▸ **Instructions to follow**
Omit the images and retype the records verbatim.

[Opening Exercise data section]

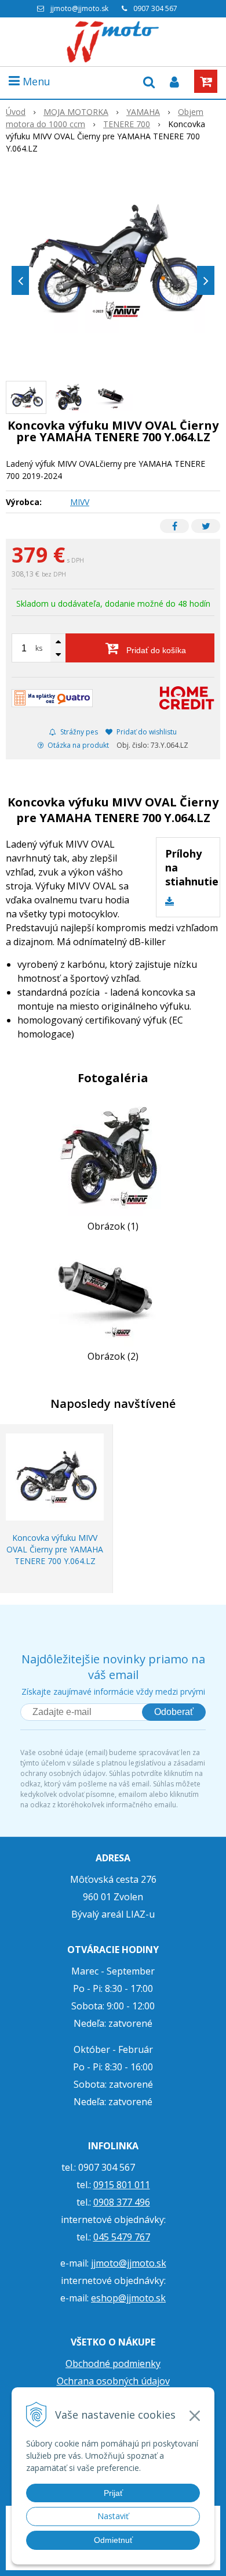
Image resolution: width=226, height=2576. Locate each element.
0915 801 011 (121, 2184)
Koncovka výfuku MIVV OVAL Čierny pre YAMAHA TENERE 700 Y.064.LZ (54, 1549)
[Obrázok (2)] (113, 1294)
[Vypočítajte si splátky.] (52, 697)
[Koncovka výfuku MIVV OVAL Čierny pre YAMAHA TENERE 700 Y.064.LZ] (113, 261)
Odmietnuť (113, 2540)
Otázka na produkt (77, 745)
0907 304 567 (155, 8)
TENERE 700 (126, 123)
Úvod (15, 111)
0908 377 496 (121, 2202)
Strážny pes (78, 732)
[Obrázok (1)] (113, 1156)
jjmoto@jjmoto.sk (79, 8)
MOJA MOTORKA (75, 111)
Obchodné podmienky (113, 2363)
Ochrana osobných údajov (113, 2381)
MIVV (79, 501)
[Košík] (205, 81)
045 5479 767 (121, 2237)
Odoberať (174, 1712)
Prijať (113, 2493)
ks (38, 648)
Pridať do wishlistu (146, 732)
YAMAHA (143, 111)
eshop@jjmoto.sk (128, 2298)
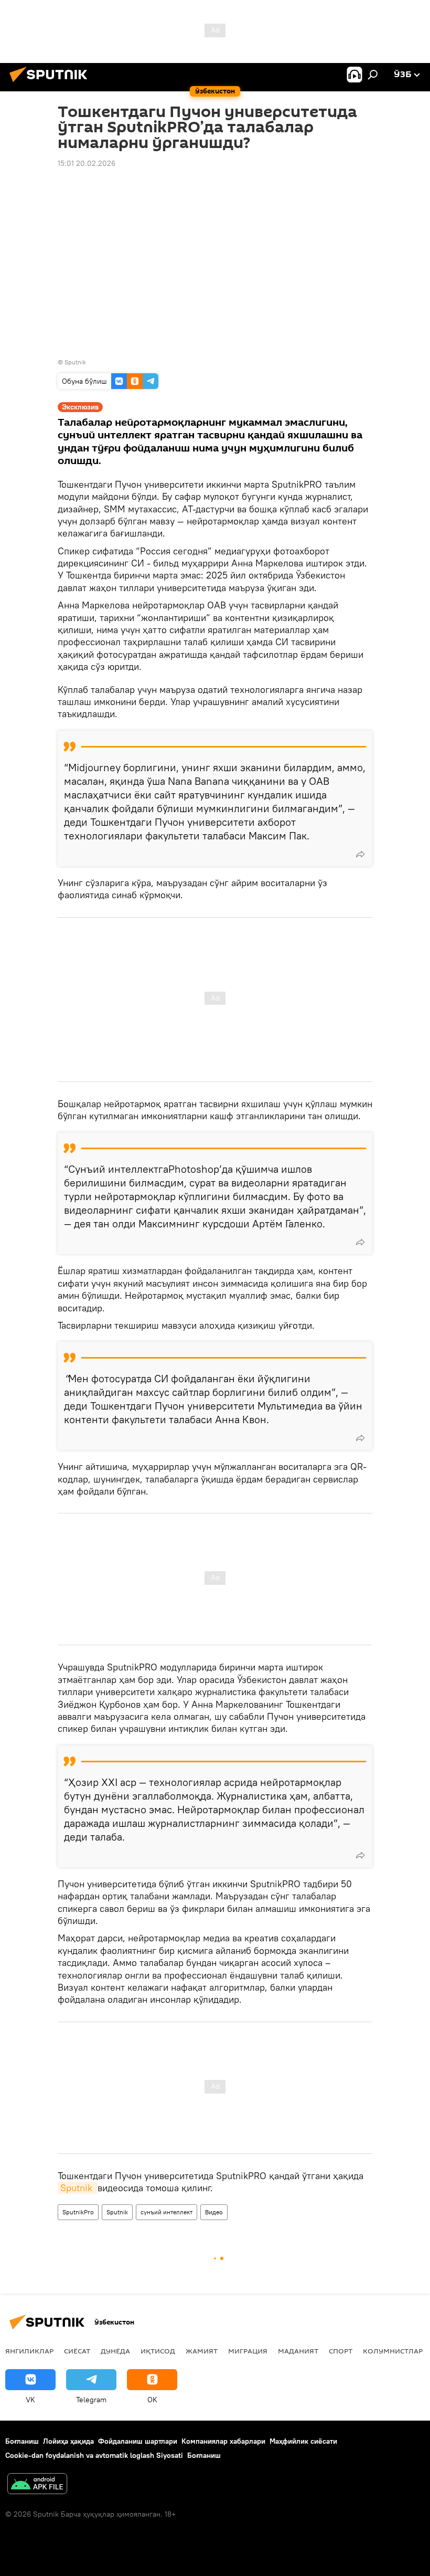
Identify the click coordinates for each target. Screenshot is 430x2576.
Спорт (340, 2351)
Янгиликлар (29, 2351)
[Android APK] (37, 2485)
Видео (214, 2212)
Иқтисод (158, 2351)
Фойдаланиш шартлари (137, 2441)
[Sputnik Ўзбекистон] (51, 83)
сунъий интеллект (166, 2212)
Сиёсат (77, 2351)
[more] (360, 854)
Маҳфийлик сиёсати (303, 2441)
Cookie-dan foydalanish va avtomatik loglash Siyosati (94, 2455)
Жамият (202, 2351)
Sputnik (77, 2188)
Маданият (298, 2351)
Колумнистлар (393, 2351)
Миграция (247, 2351)
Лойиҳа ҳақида (68, 2441)
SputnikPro (78, 2212)
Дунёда (115, 2351)
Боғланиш (22, 2441)
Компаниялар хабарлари (223, 2441)
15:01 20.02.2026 (86, 163)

[Closing Exercise data section]

▸ **Answer for this exercise**
Image resolution: width=226, height=2576. Locate each element.
0915 801 011 (121, 2184)
Koncovka výfuku MIVV OVAL Čierny pre YAMAHA TENERE 700 Y.064.LZ (54, 1549)
[Obrázok (2)] (113, 1294)
[Vypočítajte si splátky.] (52, 697)
[Koncovka výfuku MIVV OVAL Čierny pre YAMAHA TENERE 700 Y.064.LZ] (113, 261)
Odmietnuť (113, 2540)
Otázka na produkt (77, 745)
0907 304 567 (155, 8)
TENERE 700 (126, 123)
Úvod (15, 111)
0908 377 496 (121, 2202)
Strážny pes (78, 732)
[Obrázok (1)] (113, 1156)
jjmoto@jjmoto.sk (79, 8)
MOJA MOTORKA (75, 111)
Obchodné podmienky (113, 2363)
Ochrana osobných údajov (113, 2381)
MIVV (79, 501)
[Košík] (205, 81)
045 5479 767 (121, 2237)
Odoberať (174, 1712)
Prijať (113, 2493)
ks (38, 648)
Pridať do wishlistu (146, 732)
YAMAHA (143, 111)
eshop@jjmoto.sk (128, 2298)
Identify the click coordinates for each target. Screenshot is 430x2576.
Спорт (340, 2351)
Янгиликлар (29, 2351)
[Android APK] (37, 2485)
Видео (214, 2212)
Иқтисод (158, 2351)
Фойдаланиш шартлари (137, 2441)
[Sputnik Ўзбекистон] (51, 83)
сунъий интеллект (166, 2212)
Сиёсат (77, 2351)
[more] (360, 854)
Маҳфийлик сиёсати (303, 2441)
Cookie-dan foydalanish va avtomatik loglash Siyosati (94, 2455)
Жамият (202, 2351)
Sputnik (77, 2188)
Маданият (298, 2351)
Колумнистлар (393, 2351)
Миграция (247, 2351)
Лойиҳа ҳақида (68, 2441)
SputnikPro (78, 2212)
Дунёда (115, 2351)
Боғланиш (22, 2441)
Компаниялар хабарлари (223, 2441)
15:01 20.02.2026 (86, 163)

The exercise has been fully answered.